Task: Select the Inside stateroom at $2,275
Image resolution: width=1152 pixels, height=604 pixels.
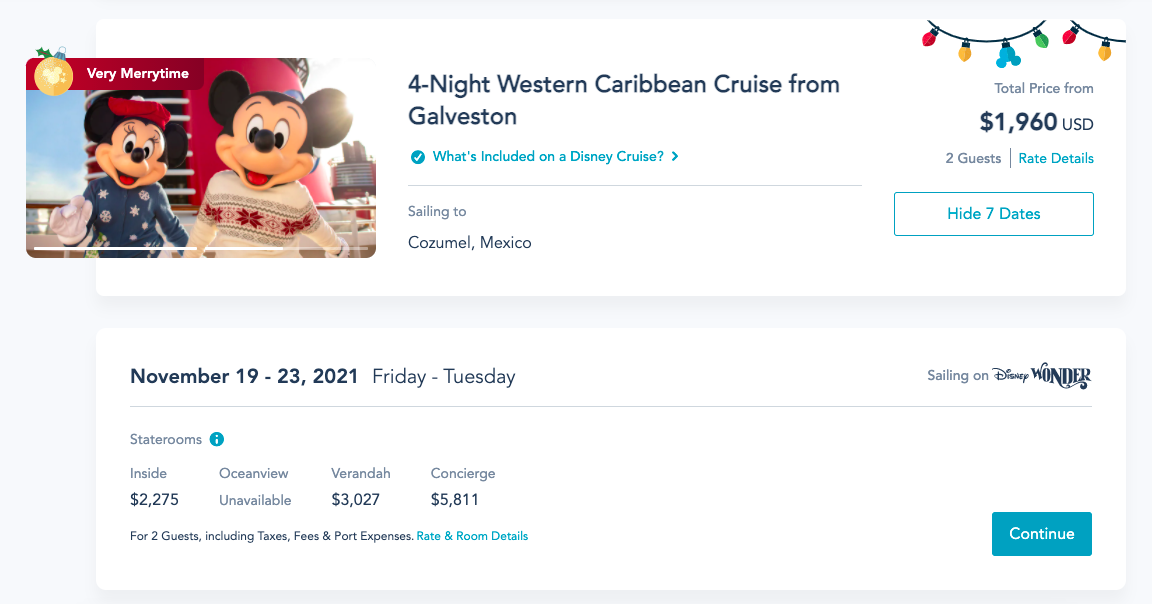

...

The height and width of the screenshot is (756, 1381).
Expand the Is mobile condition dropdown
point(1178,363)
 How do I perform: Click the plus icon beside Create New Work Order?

Instructions for the task: Once you reach the line with "Expand the Is mobile condition dropdown" in the data above, copy it and every line after it exactly, up to and including the line with "How do I perform: Click".

Your response:
Expand the Is mobile condition dropdown
point(1178,363)
 How do I perform: Click the plus icon beside Create New Work Order?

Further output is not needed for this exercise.